Treatment for an abdominal aortic aneurysm largely depends on the likelihood that complications will arise. There are two methods for treating an abdominal aortic aneurysm:
- Nonsurgical treatments and regular monitoring are used for abdominal aortic aneurysms that have a low risk of rupture. There is no way to reverse the damage.
- If an abdominal aortic aneurysm is not found until it is an emergency, treatment requires emergency surgery to repair the ruptured artery. An abdominal aortic aneurysm is considered an emergency if it has ruptured or has a high chance of rupturing.
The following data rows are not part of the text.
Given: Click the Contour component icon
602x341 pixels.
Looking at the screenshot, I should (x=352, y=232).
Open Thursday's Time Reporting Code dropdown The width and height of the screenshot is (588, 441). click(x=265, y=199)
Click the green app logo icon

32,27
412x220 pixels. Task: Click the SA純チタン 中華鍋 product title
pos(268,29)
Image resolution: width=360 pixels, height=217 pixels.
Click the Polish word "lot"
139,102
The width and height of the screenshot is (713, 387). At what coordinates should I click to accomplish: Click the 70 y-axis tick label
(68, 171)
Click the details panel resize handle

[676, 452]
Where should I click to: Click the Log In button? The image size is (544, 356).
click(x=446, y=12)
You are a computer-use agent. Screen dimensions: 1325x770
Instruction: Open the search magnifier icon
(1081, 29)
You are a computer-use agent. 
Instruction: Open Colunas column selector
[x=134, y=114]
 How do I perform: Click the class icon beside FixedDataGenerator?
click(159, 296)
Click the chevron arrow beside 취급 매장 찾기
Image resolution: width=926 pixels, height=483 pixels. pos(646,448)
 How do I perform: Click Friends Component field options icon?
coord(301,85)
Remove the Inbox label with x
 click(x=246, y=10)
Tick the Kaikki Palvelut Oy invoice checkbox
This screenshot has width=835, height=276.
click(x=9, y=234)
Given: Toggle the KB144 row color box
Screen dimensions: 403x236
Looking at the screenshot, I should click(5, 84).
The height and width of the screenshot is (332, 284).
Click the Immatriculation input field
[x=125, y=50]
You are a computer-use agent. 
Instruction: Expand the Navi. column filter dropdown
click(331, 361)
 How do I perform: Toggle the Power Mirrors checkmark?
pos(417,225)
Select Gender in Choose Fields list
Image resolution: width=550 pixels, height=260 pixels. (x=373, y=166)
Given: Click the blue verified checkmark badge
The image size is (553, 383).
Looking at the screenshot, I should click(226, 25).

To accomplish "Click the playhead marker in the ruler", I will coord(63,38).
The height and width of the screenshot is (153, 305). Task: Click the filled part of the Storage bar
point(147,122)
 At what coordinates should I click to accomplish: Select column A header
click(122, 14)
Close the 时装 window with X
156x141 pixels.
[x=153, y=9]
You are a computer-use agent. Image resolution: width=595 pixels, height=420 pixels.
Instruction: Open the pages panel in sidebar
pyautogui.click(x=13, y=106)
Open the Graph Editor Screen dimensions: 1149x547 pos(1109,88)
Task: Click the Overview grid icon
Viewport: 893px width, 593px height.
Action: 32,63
If a rupturing abdominal aortic aneurysm has been diagnosed, some treatment or management is necessary for preventing fatal internal bleeding.
Cardiac Care for Abdominal Aortic Aneurysms
For a low-risk case, a physician will likely advise lifestyle changes or medication to slow the development of an aneurysm. Small, low-risk aneurysms are usually monitored by ultrasound every 6 to 12 months to check the size and assess for growth of the artery.
Medications to lower blood pressure and cholesterol level may be prescribed to limit the amount of plaque buildup in the aorta and to reduce pressure on the arterial walls.
Eliminating tobacco and nicotine intake (dip, chew, vapor) is the most important thing a patient can do to minimize the chance of aortic rupture. Other important lifestyle changes include maintaining a healthy diet and getting regular exercise, which help lower blood pressure and cholesterol levels and in turn can decrease the chance of rupture.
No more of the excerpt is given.